We find that the claims by McAvoy and
Braatz (2003) about the magnitude of the steady-state gain hold if
we restrict ourselves to feedforward control. This is because
feedforward control is sensitive to unmeasured disturbances and
uncertainty at steady state. A valve resolution problem may be
viewed as an input disturbance. For example, let v denote the valve
resolution (e.g. v=0.01 or 1 % of the input range) and G the steady
state gain (e.g. G=50). Then the output error with feedforward
control is e = G v. (e.g. e = 0.5 with the numbers given). If we
want e to remain well below 1 (say 0.5) and we assume that a typical
valve resolution error is 1 %, then this simple analysis supports
the above claim that the steady-state gain should be less than about
50 when the inputs and outputs are scaled to be of the order 1.
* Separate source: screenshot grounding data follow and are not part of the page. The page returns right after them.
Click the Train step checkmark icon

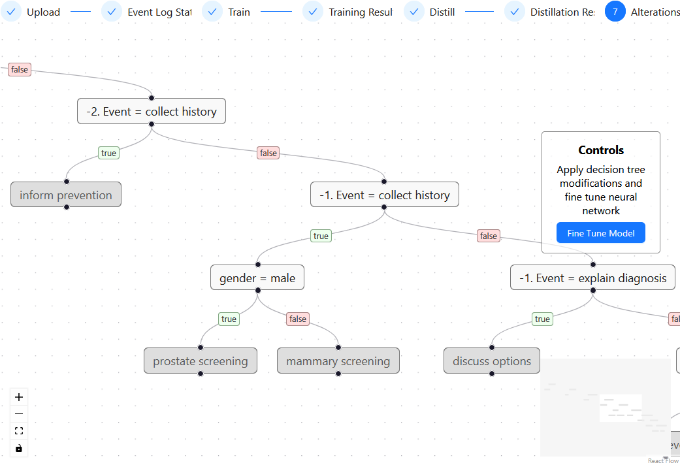click(212, 11)
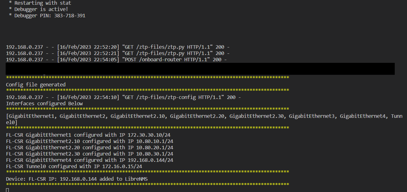The image size is (407, 192).
Task: Click the GigabitEthernet2.20 10.80.20.1/24 line
Action: click(89, 147)
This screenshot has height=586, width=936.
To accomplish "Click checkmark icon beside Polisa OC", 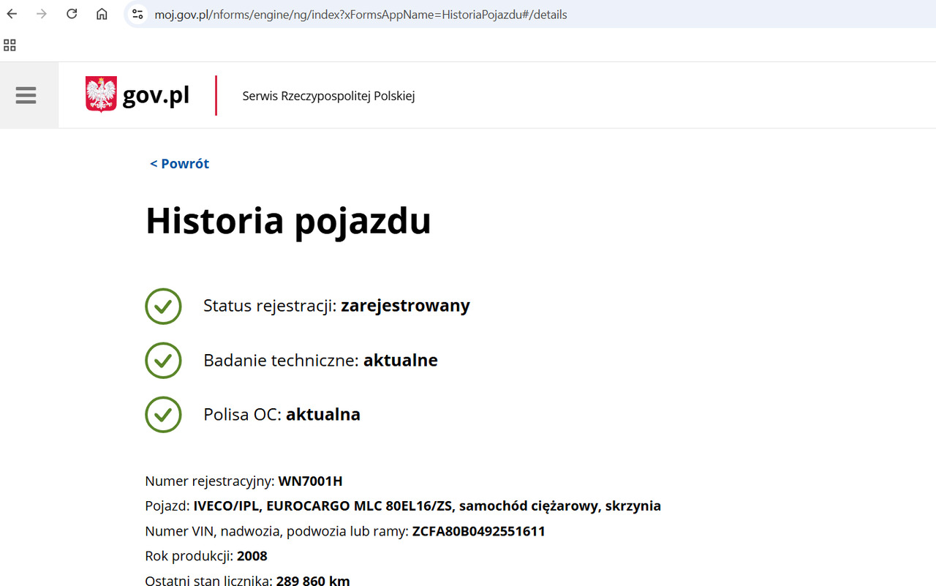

However, this analysis only holds for feedforward
control.
McAvoy and Braatz present simulation examples for
feedback control, but a closer analysis of these reveals several
misinterpretations. First, they confuse the issue by considering a
2x2 example, whereas a SISO example would be sufficient to
illustrate the points. Also, the 2x2 example they study is very
interactive with an off-diagonal element 10 times larger then the
diagonal elements, and this kind of plant gives strong interactions
and control problems irrespective of valve stiction. Furthermore, in
one case (Figure 3) the simulation time is too short such that they
incorrectly conclude that the sensitivity to uncertainty decreases
when we decrease the feedback controller gain. Actually, it can be
shown that with integral action the controller gain should have no
effect on the magnitude of the oscillations. This is because around
the steady-state the system will be oscillating in a manner
corresponding to an on/off-valve with zero deadband.
With
feedback control we can easily control systems even with an on/off
valve, which has a valve resolution error of 100% (v=1) provided the
process provides some natural damping at the closed-loop bandwidth
of the system. For example, consider a thermostat used for heating
your home or car. The main issue here is that the delay in the loop
is sufficiently small, so that switching is fast. Then we can even
have infinite gain, e.g. consider an on/off-valve used for level
control. Oscillations are unavoidable if we have limited valve
resolution, because the steady-state can only be achieved by cycling
the input between two (or more) finite input values, like with an
on/off-valve.
Based on a more detailed controllability
analysis, based on simple nonlinear describing function theory
similar to that used for the relay tuning method), we conclude that
large process gains may indeed pose a fundamental problem in terms
of control, but only if the gain is large at the frequency w180
corresponding to the natural oscillations of the system. More
precisely, for an appropriately scaled model we must approximately
require that
| G(jw180) | * v < 1
where G is the
process, w180 is the frequency where the phase lag of the system
(process + controller) is 180 degrees, and v is the relative valve
resolution (e.g. v=1 for an on/off-valve). Note that the time scale
of the oscillations (duration of the pulse time) depends on the loop
dynamics (w180), whereas the magnitude depends on both w180 and the
valve accuracy.
Thus, large steady-state gains are by
themselves not a problem. The analysis is backed up by some simple
case studies which indeed show that systems with a large
high-frequency gain may be sensitive to limited valve resolution.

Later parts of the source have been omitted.